Arrestati 8 anarchici con l'accusa di terrorismo
Chiuso il Bencivegna, gli occupanti in questura. 18 perquisizioni in tutt'Italia

Il 16 giugno, su ordine del Giudice per le indagini preliminari (Gip) di Roma, Rosalba Liso, la Digos ha portato a termine una “maxi-operazione antiterrorismo contro la rete anarco-insurrezionalista romana”.
Sei anarchici sono finiti in carcere e altri due agli arresti domiciliari. Le accuse contestate a vario titolo sono gravissime: associazione con finalità di terrorismo ed eversione dell'ordine democratico in riferimento ai recenti atti di sabotaggio contro le infrastrutture strategiche nazionali.

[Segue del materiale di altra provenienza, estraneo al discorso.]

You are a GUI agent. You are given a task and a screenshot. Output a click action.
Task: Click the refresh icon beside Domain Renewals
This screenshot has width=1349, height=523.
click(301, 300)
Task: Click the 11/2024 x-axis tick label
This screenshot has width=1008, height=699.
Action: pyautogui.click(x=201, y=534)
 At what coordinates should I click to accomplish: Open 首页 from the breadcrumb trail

Due delle persone arrestate sono gravemente indiziate di aver pianificato e partecipato direttamente al sabotaggio della linea ferroviaria dell'Alta Velocità Roma-Firenze, avvenuto il 14 febbraio scorso. Si tratta di militanti già indagati e processati, quasi tutti vittime di lunghe detenzioni preventive, prima di essere assolti dai reati più gravi.

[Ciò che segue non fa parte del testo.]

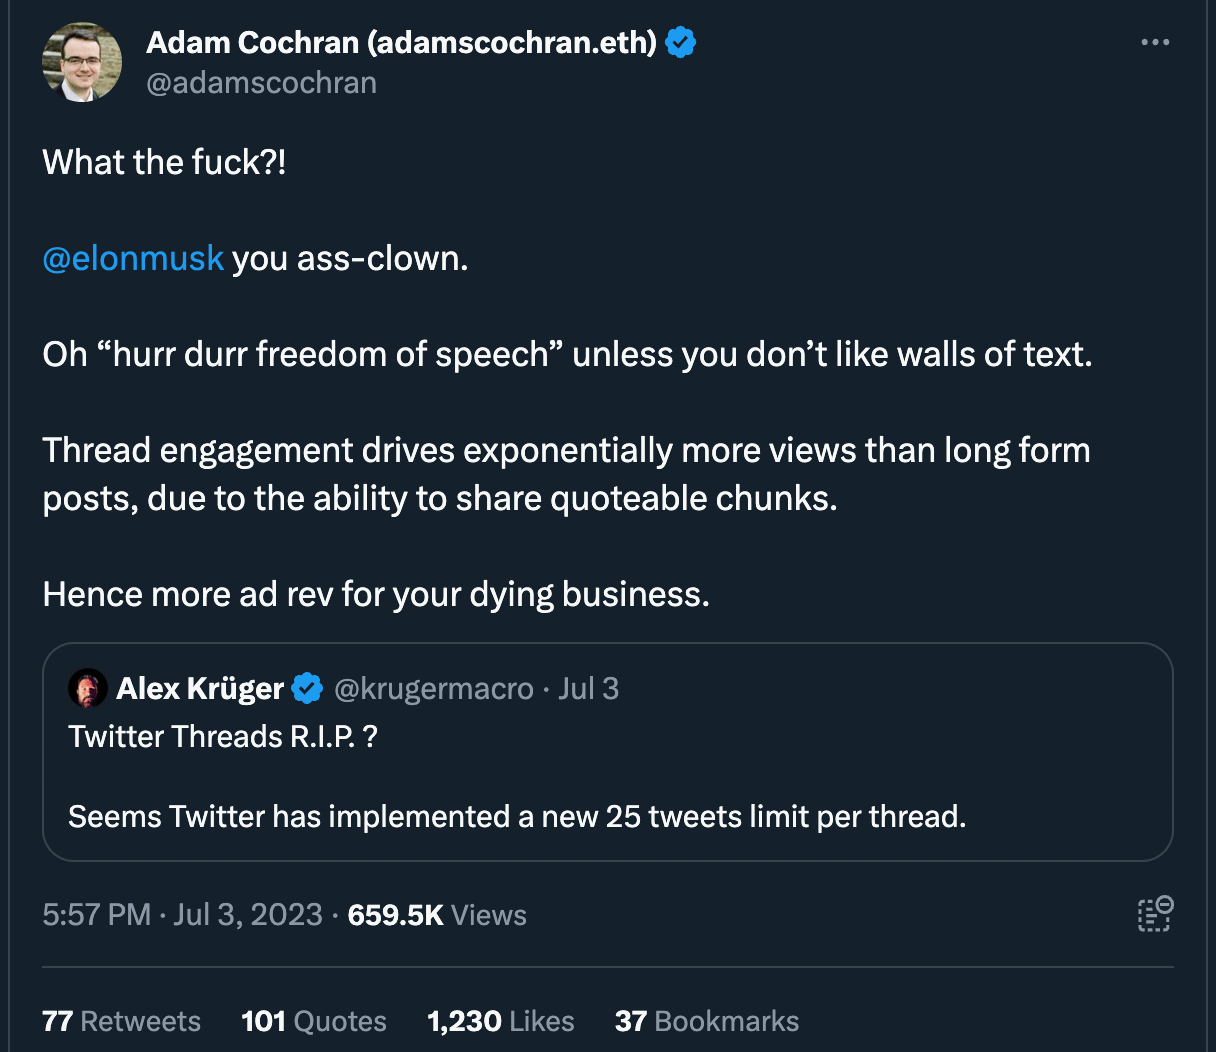1216x1052 pixels.
Task: Click the 'Twitter Threads R.I.P. ?' text
Action: point(222,737)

Secondo quanto emerge dalle oltre 90 pagine dell'ordinanza di arresto, il gruppo di anarchici era impegnato a mantenere attiva la mobilitazione a sostegno del militante Alfredo Cospito (attualmente detenuto ingiustamente in regime di 41 bis).
Contestualmente gli agenti, agli ordini del ministro fascioleghista dell'Interno Matteo Piantedosi, hanno effettuato diciotto perquisizioni in diverse città d’Italia tra cui Milano, Napoli, Bologna e Predappio. Nella Capitale, la polizia ha fatto irruzione e ha sgomberato il “Bencivenga Occupato” nel quartiere di Montesacro ritenuto la sede di “un’associazione a delinquere con finalità di terrorismo strutturata come gruppo di affinità”, ovvero, come si legge nell’ordinanza di arresto “secondo modalità e metodologie note e sperimentate nello stesso movimento anarchico”.

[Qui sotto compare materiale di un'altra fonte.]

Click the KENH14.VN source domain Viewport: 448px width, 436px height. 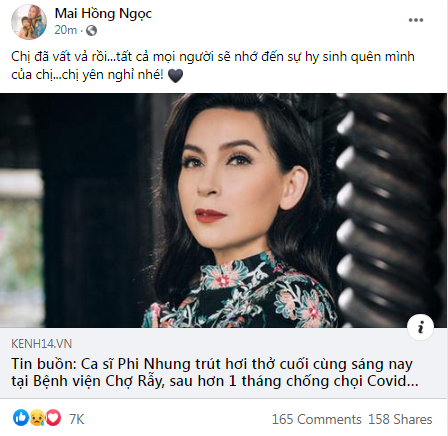tap(42, 344)
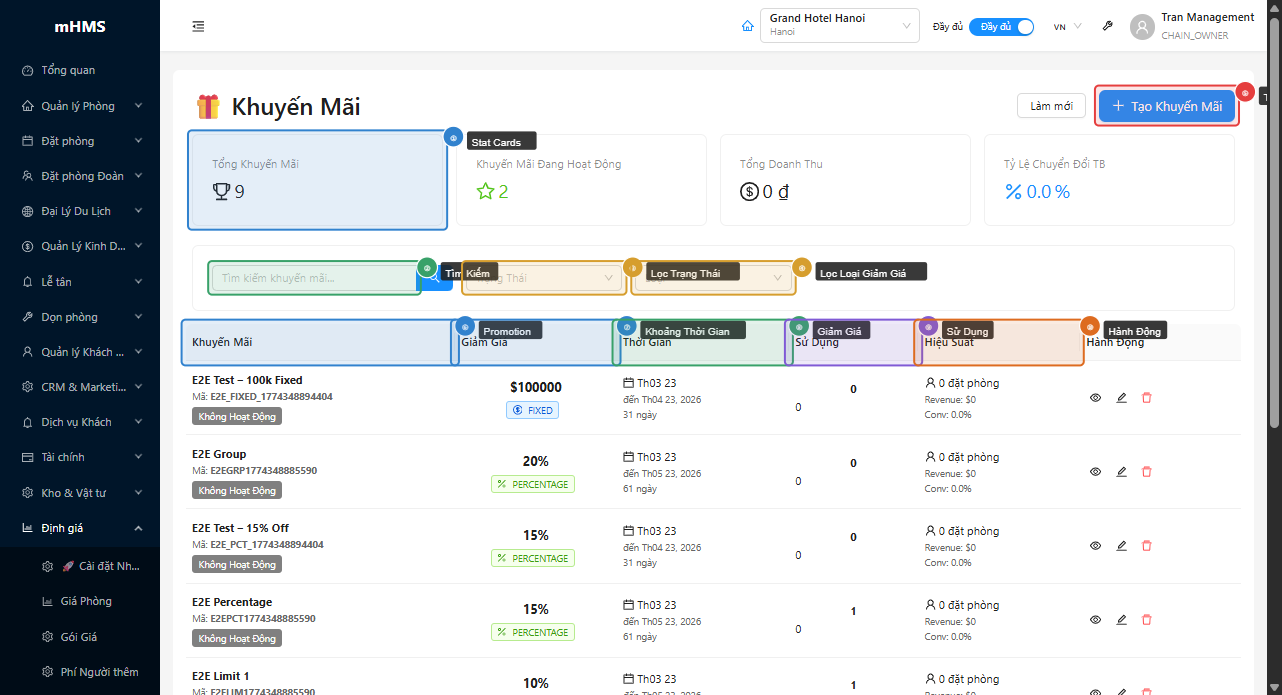View E2E Test – 100k Fixed using eye icon
1282x695 pixels.
coord(1095,398)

Le indagini sono state avviate nel settembre del 2024 con la polizia che ha messo sotto controllo un casolare di campagna a Sambuci, vicino Vicovaro, alle porte di Roma: il vecchio “Improbabile Squat”, un’occupazione che ebbe breve vita oltre dieci anni fa. Gli investigatori pensavano che lì potesse nascondersi un militante anarchico ai tempi latitante, Salvatore Vespertino, Ghespe, poi arrestato nel febbraio successivo in Spagna. Da lì il monitoraggio non si è mai interrotto ed è così che gli uomini della questura hanno scoperto l’esistenza di un incontro avvenuto nel weekend tra l’11 e il 13 luglio del 2025.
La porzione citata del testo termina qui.